Mais le pire est à venir: le jugement final prévoit un second programme de démolition, la condamnant à vivre dans 16 mètres carrés. Seule la diffusion récente d’un reportage télévisé a permis de suspendre la décision. Probablement pas pour longtemps. «Nous sommes devenus des SDF olympiques», résume Olga, qui a dû cesser son travail à la suite de problèmes cardiaques.
En six ans de travaux sur les bords de la mer Noire, des histoires semblables se sont accumulées, en particulier près des stades de glace construits à marche forcée. Les terrains y ont été libérés de force ou à la suite d’un simple mail. Plusieurs familles se sont vues relogées dans des maisons confortables, dans des quartiers devenus dortoirs.

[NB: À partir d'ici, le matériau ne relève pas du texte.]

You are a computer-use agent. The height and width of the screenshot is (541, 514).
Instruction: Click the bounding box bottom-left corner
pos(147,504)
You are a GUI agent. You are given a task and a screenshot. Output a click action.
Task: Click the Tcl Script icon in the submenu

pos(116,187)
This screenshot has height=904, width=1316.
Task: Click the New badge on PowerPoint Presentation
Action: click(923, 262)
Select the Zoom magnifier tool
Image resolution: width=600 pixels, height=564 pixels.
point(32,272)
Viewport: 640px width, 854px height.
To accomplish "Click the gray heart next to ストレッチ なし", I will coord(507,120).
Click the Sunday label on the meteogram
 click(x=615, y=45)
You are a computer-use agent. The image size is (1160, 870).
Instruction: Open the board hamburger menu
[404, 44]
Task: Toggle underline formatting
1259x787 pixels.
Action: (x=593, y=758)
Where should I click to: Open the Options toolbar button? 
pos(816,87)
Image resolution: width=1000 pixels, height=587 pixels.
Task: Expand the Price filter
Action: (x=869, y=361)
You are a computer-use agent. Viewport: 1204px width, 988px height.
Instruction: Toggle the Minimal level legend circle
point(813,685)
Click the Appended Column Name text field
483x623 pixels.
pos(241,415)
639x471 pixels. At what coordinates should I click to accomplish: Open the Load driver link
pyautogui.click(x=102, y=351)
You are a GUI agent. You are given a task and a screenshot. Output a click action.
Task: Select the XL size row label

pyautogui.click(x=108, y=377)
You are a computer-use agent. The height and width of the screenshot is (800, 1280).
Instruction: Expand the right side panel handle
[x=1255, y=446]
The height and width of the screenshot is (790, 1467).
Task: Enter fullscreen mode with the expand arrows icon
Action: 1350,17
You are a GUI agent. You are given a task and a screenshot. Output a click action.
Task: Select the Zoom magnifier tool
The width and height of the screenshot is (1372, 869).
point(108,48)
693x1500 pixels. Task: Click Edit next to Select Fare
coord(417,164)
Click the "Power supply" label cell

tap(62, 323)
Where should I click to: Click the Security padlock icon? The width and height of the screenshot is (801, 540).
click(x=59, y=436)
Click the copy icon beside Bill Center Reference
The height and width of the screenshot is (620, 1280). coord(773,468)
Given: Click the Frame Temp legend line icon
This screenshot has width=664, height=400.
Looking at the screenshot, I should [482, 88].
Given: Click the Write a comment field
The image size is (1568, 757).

Déjà endémique en Russie, la corruption s’est nourrie des Jeux.
Derrière les installations olympiques qui ont poussé comme des champignons, le visiteur intermittent n’est plus capable de retrouver la trace de Sotchi, celui de l’époque où cette station balnéaire pouvait encore ressembler à un village. Il y a quatre ans, les riverains du futur stade de glace gagnaient la plage – déserte – à pied, à travers un chemin creusé d’ornières. Aujourd’hui, même les maisons des plus irréductibles ont disparu. La plage a été surmontée d’une vulgaire digue de béton qui descend en pente douce vers la mer. Conséquence des grosses marées, les premières fissures apparaissent dans la structure. Plus en retrait, dans cette zone restée marécageuse, on plante des sapins nains.
En altitude, à Rosa Khoutor, Vladimir Potanine, propriétaire de la station qui abritera les courses alpines, se dit fier du travail accompli. «Ce que nous avons construit est unique. C’est comme si on avait transposé ici un morceau des Alpes», résume l’oligarque en désignant la place centrale. Le grand bouleversement ne se résume pas à l’installation de téléphériques ou d’équipements sportifs. Il s’est aussi traduit par la construction d’un aéroport, de deux gares, d’une ligne de chemin de fer, de tunnels, de routes, de centrales thermiques, d’écoles, de jardins d’enfants.

«En dehorsde tout appel d’offres»

D’autres projets, comme la construction d’un complexe de rééducation sportive, avec piste d’atterrissage d’hélicoptères, restera sur le papier. «Presque partout, l’incompétence a prévalu. On a privilégié cette approche primitive qui consiste à céder les marchés aux amis en dehors de tout appel d’offres», dénonce un écologiste local, Vladimir Kimaev.
En dépit de la propagande d’Etat qui entoure l’organisation des Jeux, l’opinion des Russes est ambivalente. La majorité d’entre eux approuve la tenue de cet événement, l’estimant «positive» pour le pays. En revanche, selon un sondage de l’institut Levada, 47% estiment qu’une «grande partie du budget a été volée ou gaspillée».
Résident de Sotchi, Alexandre Valov décrit la «fierté» qui l’a envahi lorsque sa ville a été désignée en 2007. Ce qui ne l’empêche pas, depuis, appareil-photo en bandoulière, de chroniquer au jour le jour les tares du chantier, les mensonges des dirigeants locaux ou le sort des immigrés exploités. Son blog (BlogSotchi.ru), qui compte jusqu’à 45000 visiteurs quotidiens, est devenu une référence pour tous ceux qu’intéresse l’envers du décor. Depuis, son téléphone est sur écoute. Il a reçu huit convocations téléphoniques de la part des autorités. Qu’il a toutes, pour l’instant, ignorées.